When you're loading data files into Panoply using the S3 data source, you might do it once, or you might want to reload similar files time and time again into your account. In these cases, you might not need all the data in those files to be inserted right away, but rather, add only the ones that aren't existing yet and update those that are already existing.
For example, if you are loading your customer list, you will want to have only one record per customer in Panoply and prevent any duplicates from existing. Exactly for cases like this, is why we've designed our ingestion process to make use of the upsert mechanism. It updates existing data instead of inserting all the records again and only adds the ones that don't exist.
This is where a primary key comes in. It's crucial to our upsert mechanism because it identifies the uniqueness of a row or record, and helps the upsert mechanism to determine whether to update an existing record or add a new one instead. Without it, the mechanism will insert all records, and you'll end up with duplicate data.
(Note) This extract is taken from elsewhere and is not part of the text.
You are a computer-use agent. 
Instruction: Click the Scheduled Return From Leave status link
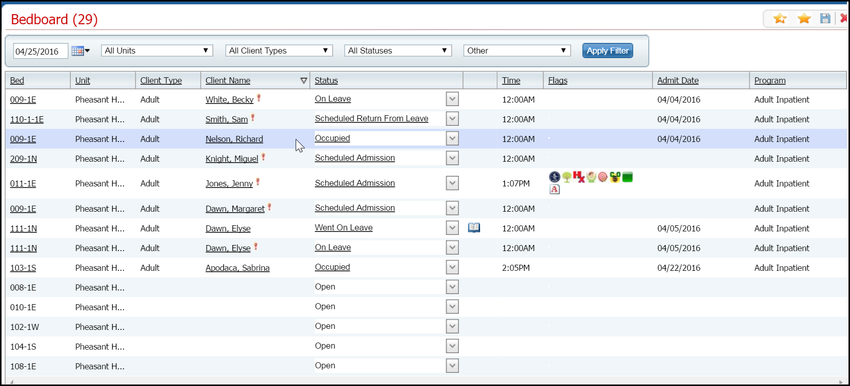click(371, 119)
Depending on the data source, a primary key is either:
- provided by default (like API-based data sources);
- user-configured; or
- inferred by Panoply (your source data has an "id" field/column).
For the S3 data source, unless you have an "id" field in your data file, the ingestion process can't automatically identify the primary key. Therefore, you need to define it manually when creating the data source. Without specifying the primary key, the ingestion process will insert all the records from the loaded file.
For example, you have two records in your Panoply table, and you're trying to ingest two more (one of them already exists in your table), but you have no primary key defined. What happens is that the process will insert all records instead of doing an upsert. You'll end up with four rows instead of only having three.